#### [TASK TO COMPLETE]
From the line below containing "Screen dimensions: 1288x949" to the final line, print each line exactly as written. No pictures belong in the copy.

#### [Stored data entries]

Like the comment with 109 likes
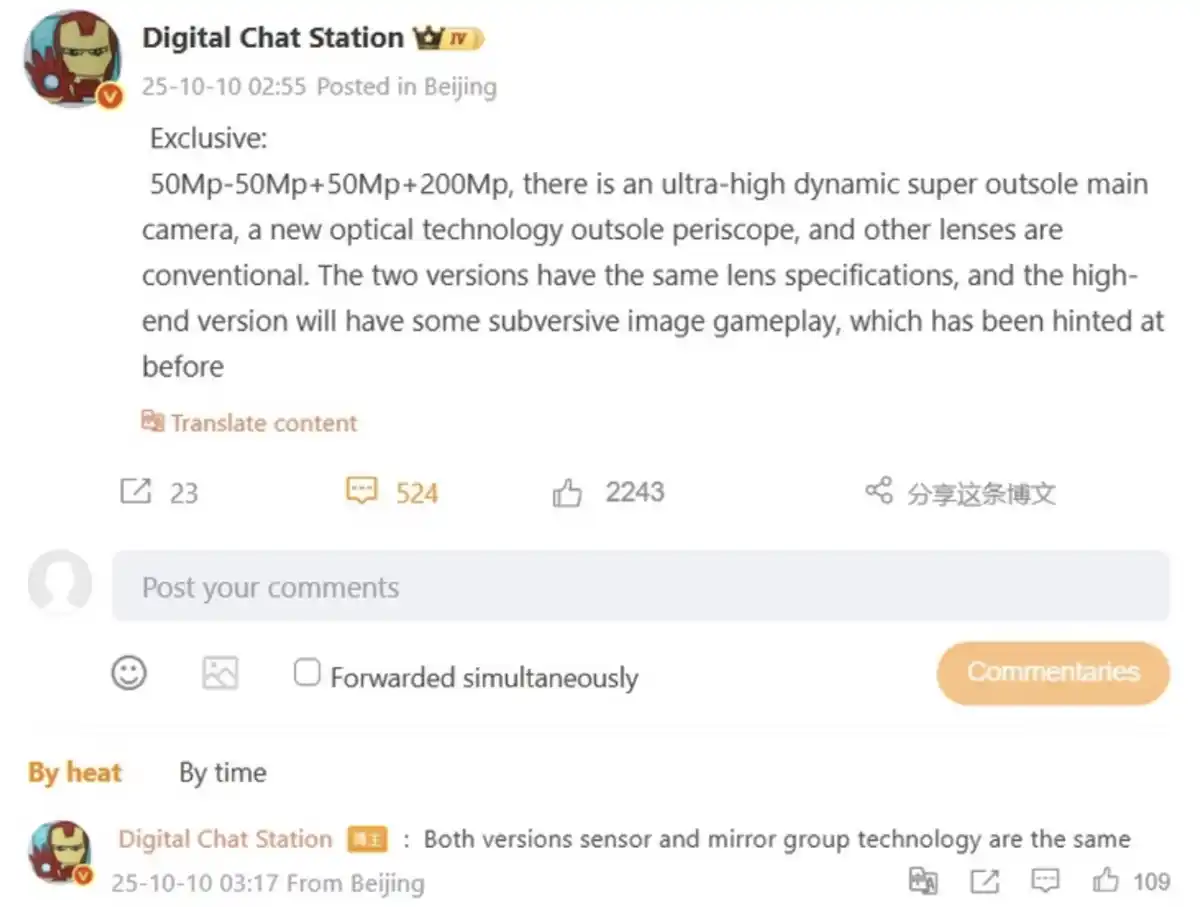Image resolution: width=1200 pixels, height=907 pixels. (1105, 881)
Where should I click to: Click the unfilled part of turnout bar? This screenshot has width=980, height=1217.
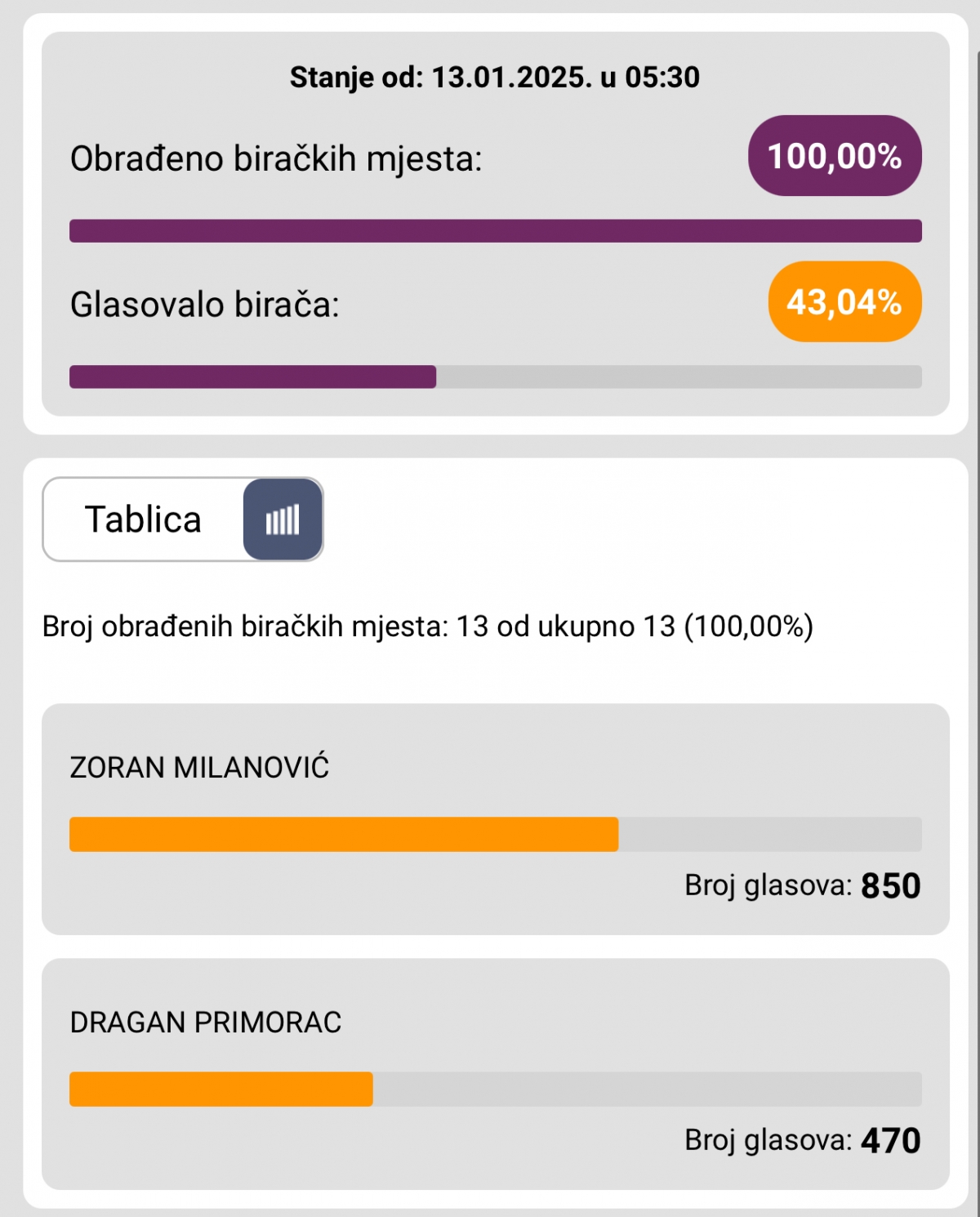(x=678, y=377)
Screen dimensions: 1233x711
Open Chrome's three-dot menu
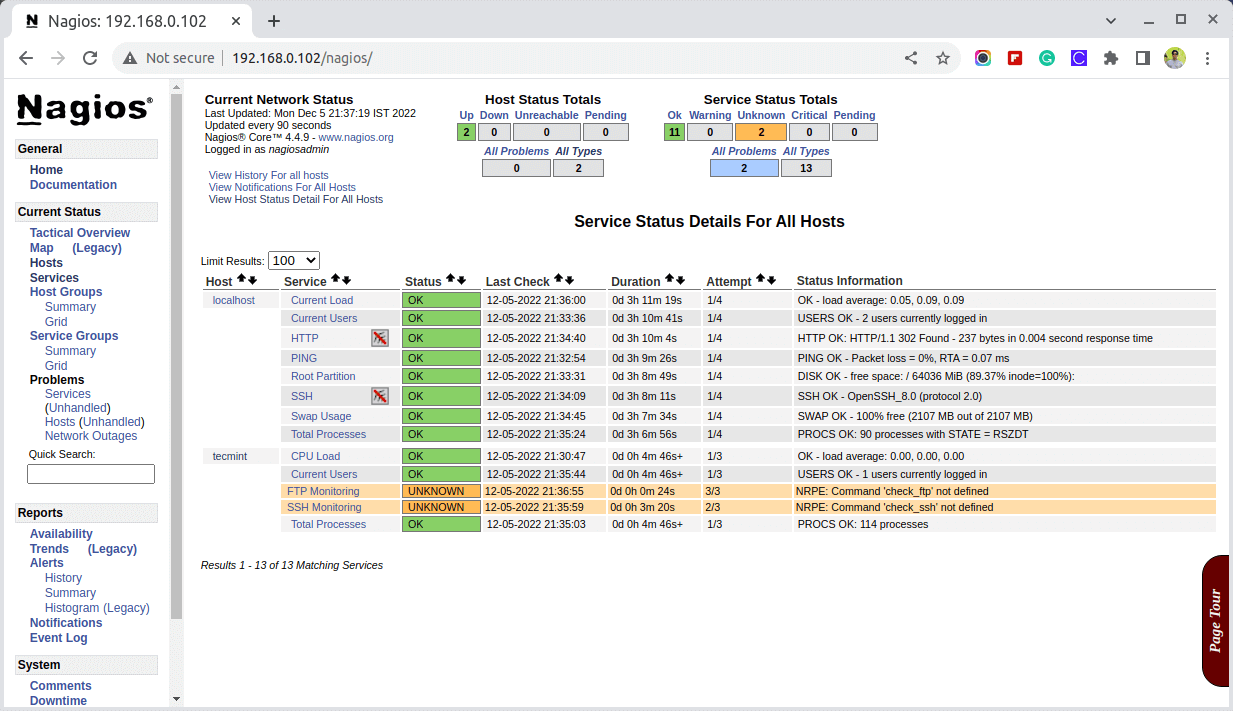(x=1209, y=58)
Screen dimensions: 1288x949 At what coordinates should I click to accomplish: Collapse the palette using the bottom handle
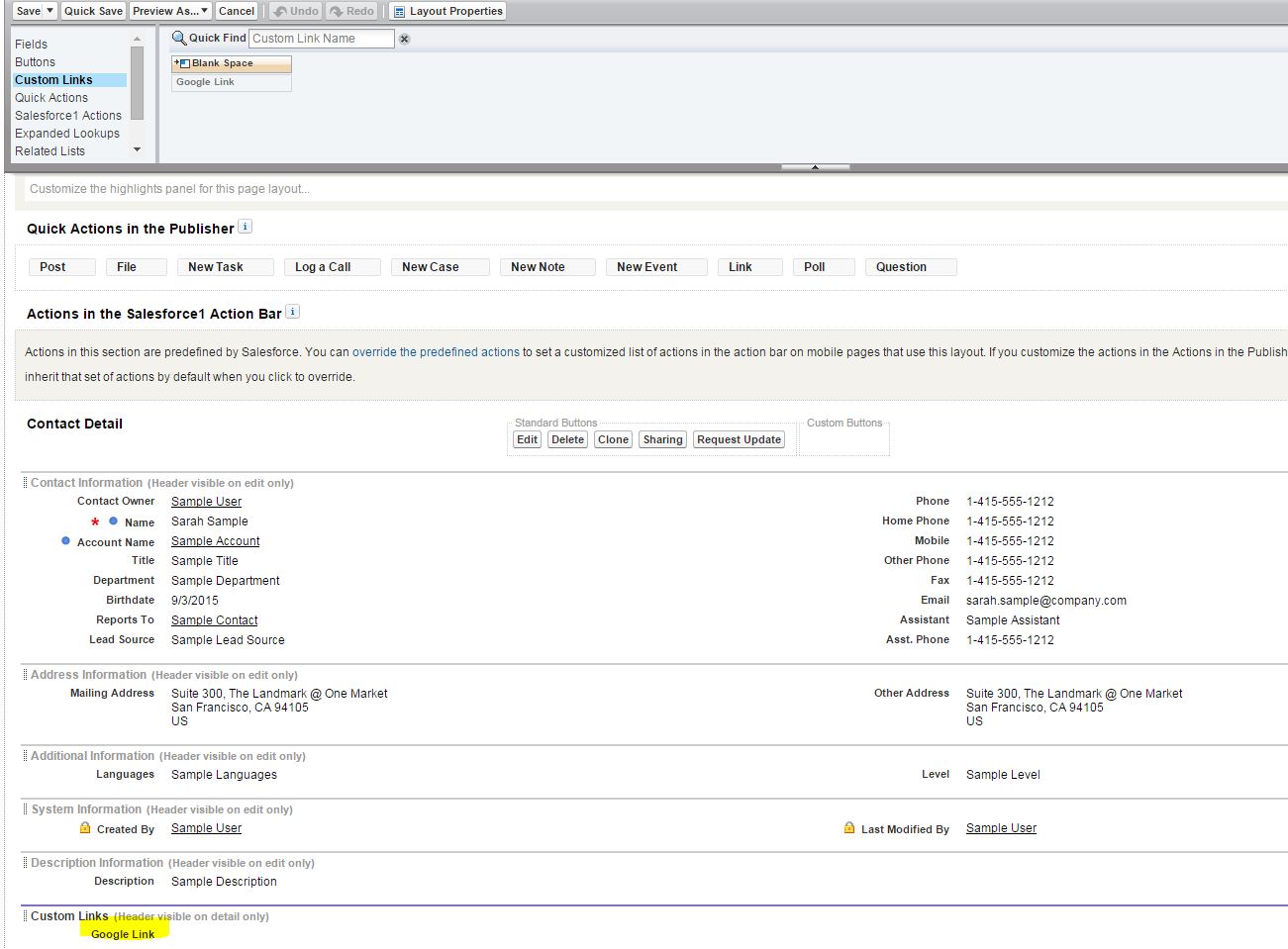(x=815, y=167)
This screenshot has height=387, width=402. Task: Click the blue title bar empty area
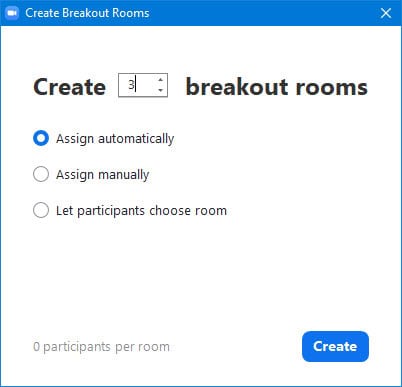click(263, 13)
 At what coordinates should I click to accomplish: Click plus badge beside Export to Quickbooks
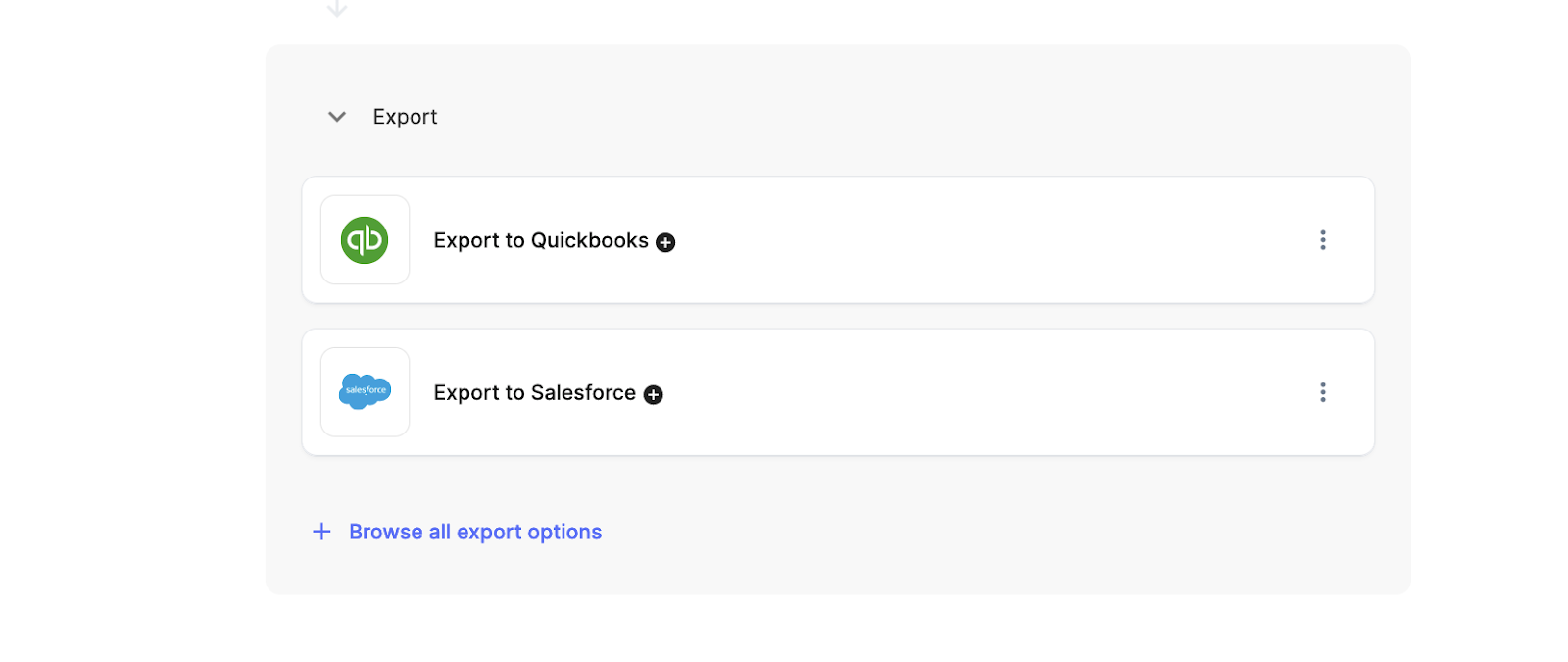[x=665, y=242]
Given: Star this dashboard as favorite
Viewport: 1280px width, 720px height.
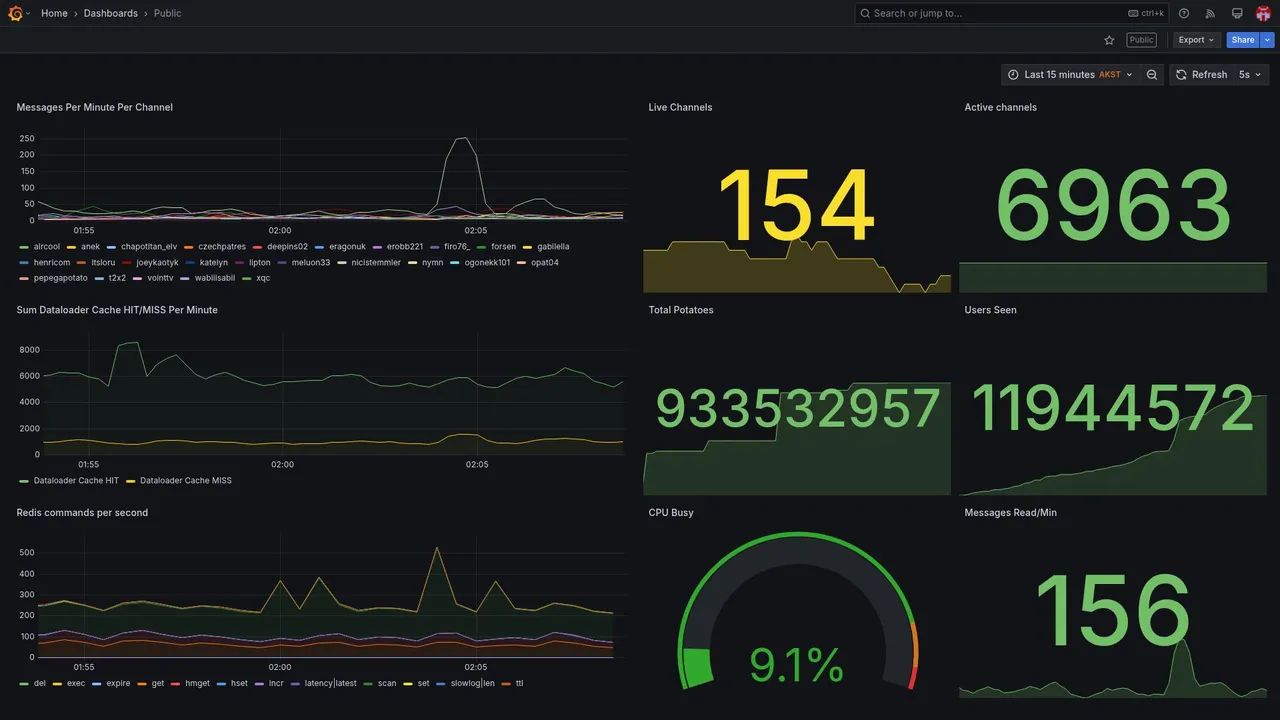Looking at the screenshot, I should click(1109, 40).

#### [ANSWER FOR THIS EXERCISE]
Screen dimensions: 1288x949 At what coordinates should I click to accomplish: Collapse the palette using the bottom handle
(x=815, y=167)
This screenshot has height=387, width=402. Task: Click the blue title bar empty area
click(263, 13)
 At what coordinates should I click to accomplish: Click plus badge beside Export to Quickbooks
[x=665, y=242]
Given: Star this dashboard as favorite
Viewport: 1280px width, 720px height.
Looking at the screenshot, I should click(1109, 40).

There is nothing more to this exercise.